SET PROBLEM: Please write out the data below word for word, from start to finish, leaving out the pictures.

SUPPLIED MATERIAL:
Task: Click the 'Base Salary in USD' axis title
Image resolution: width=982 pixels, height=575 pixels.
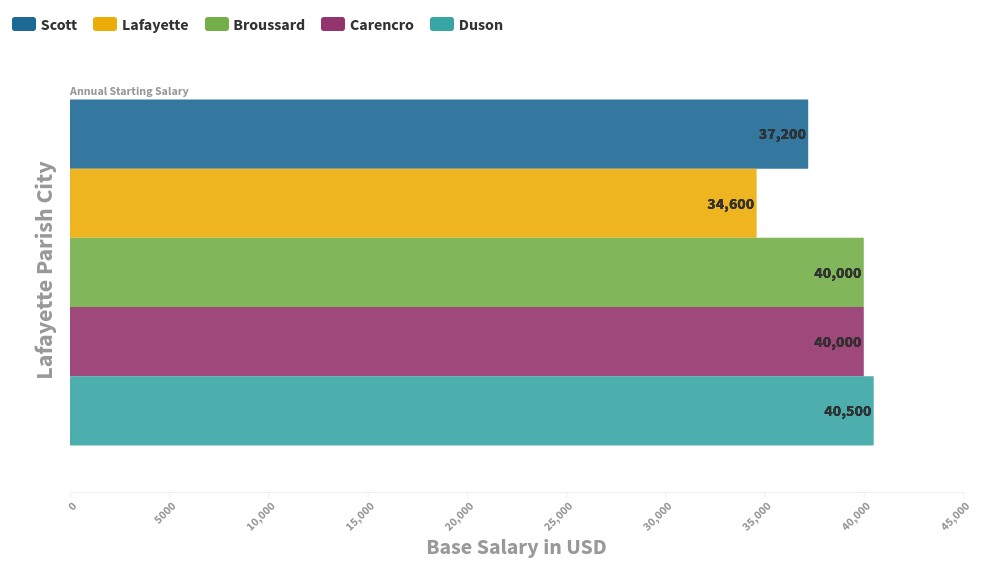Action: coord(516,547)
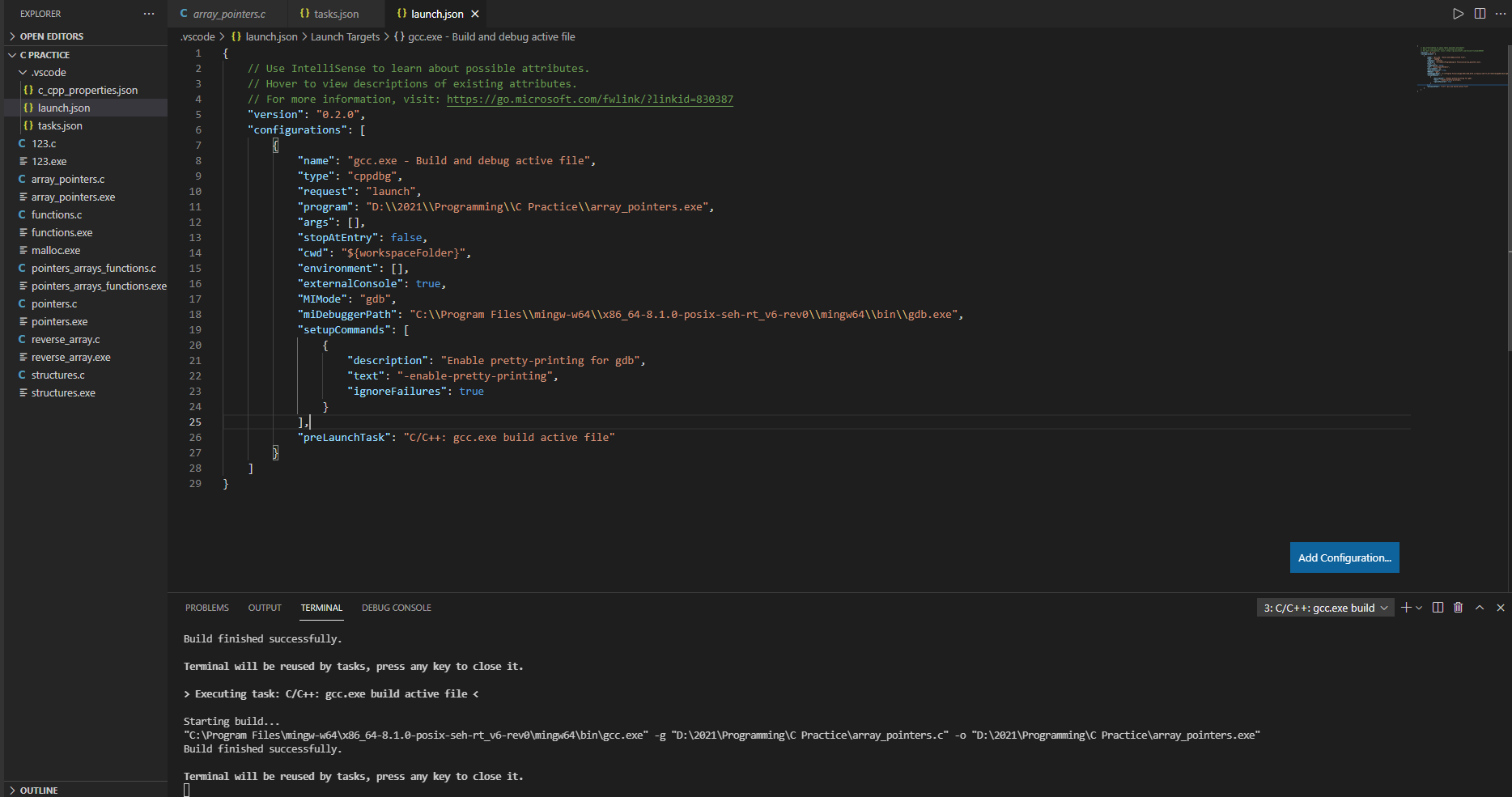1512x797 pixels.
Task: Select the structures.c file in Explorer
Action: tap(57, 375)
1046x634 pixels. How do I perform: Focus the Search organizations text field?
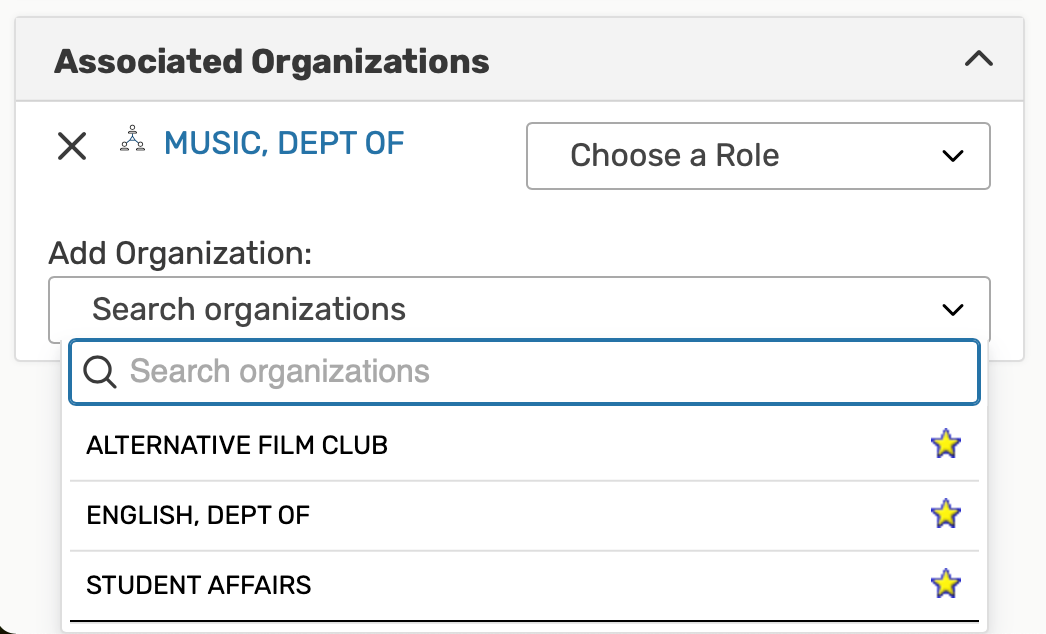pos(550,373)
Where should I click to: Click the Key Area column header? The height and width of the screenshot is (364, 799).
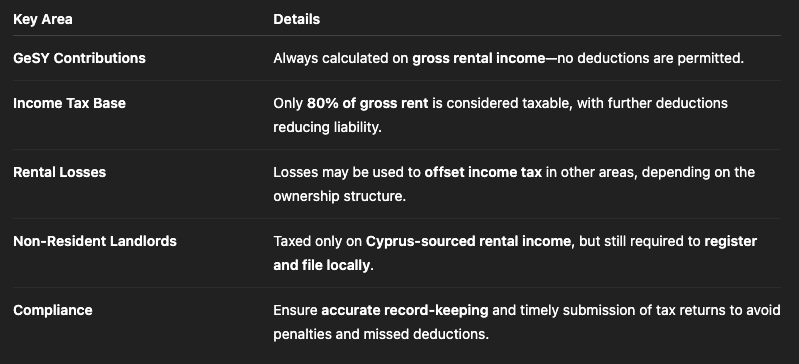tap(43, 19)
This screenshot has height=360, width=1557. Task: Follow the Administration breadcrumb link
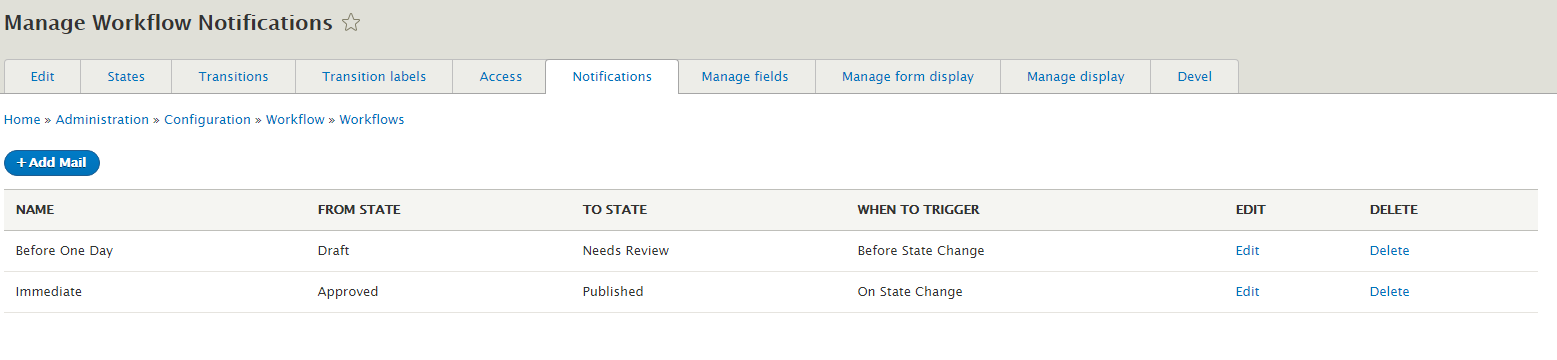click(102, 119)
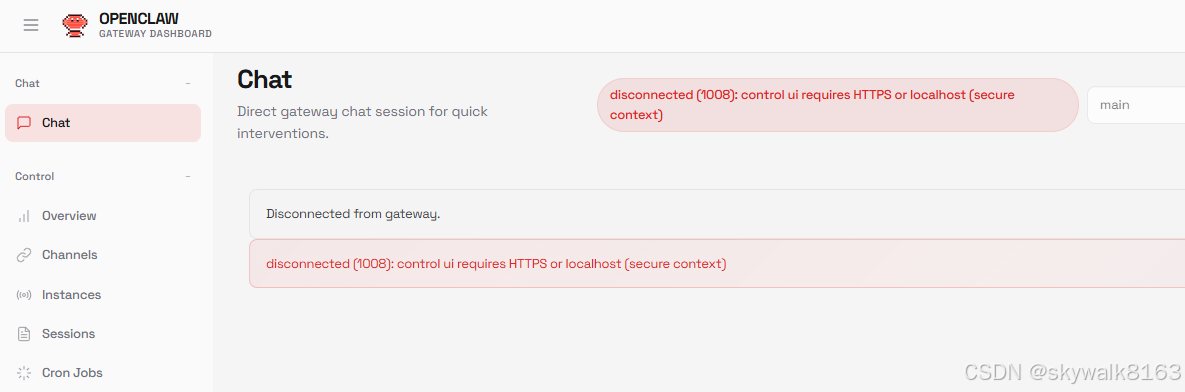Collapse the Control sidebar section

[x=187, y=177]
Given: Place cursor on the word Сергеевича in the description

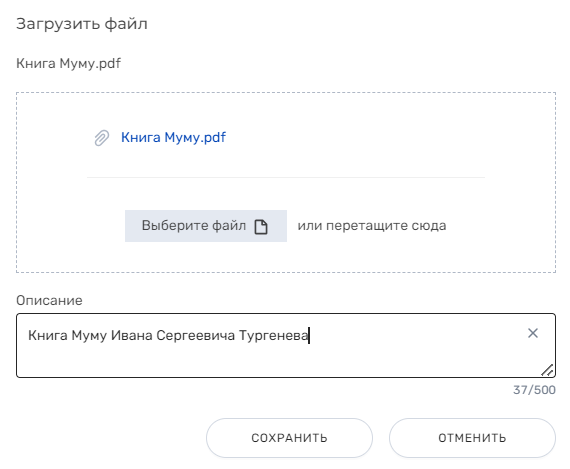Looking at the screenshot, I should (195, 335).
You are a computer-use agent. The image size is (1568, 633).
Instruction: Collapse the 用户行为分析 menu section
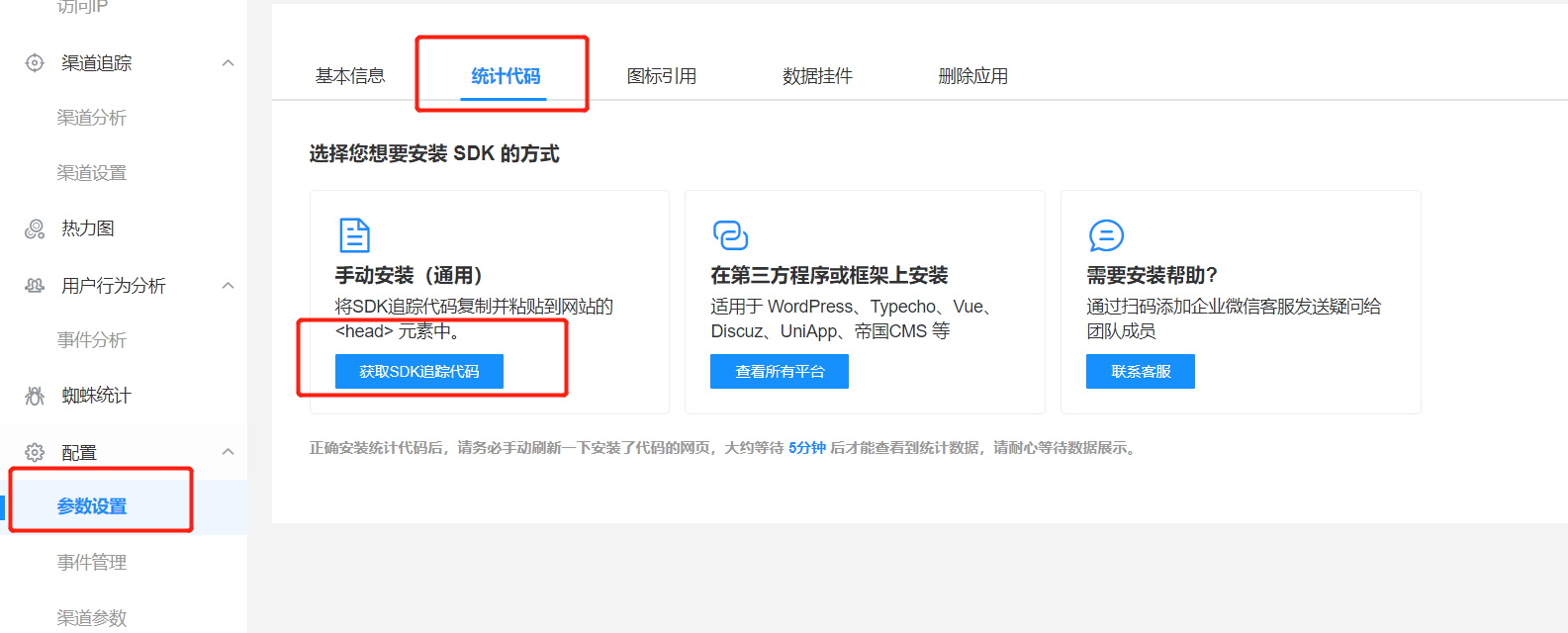click(228, 286)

EXPECTED ANSWER:
Task: Click the 'Base Salary in USD' axis title
Image resolution: width=982 pixels, height=575 pixels.
Action: coord(516,547)
1512x797 pixels.
Task: Select the structures.c file in Explorer
Action: tap(57, 375)
1046x634 pixels. How do I perform: Focus the Search organizations text field?
pos(550,373)
Where should I click to: Click the Key Area column header? The height and width of the screenshot is (364, 799).
tap(43, 19)
This screenshot has height=360, width=1557. Task: Follow the Administration breadcrumb link
click(102, 119)
Collapse the Control sidebar section

[x=187, y=177]
Given: Place cursor on the word Сергеевича in the description

Looking at the screenshot, I should (195, 335).
You are a computer-use agent. The image size is (1568, 633).
Instruction: Collapse the 用户行为分析 menu section
click(228, 286)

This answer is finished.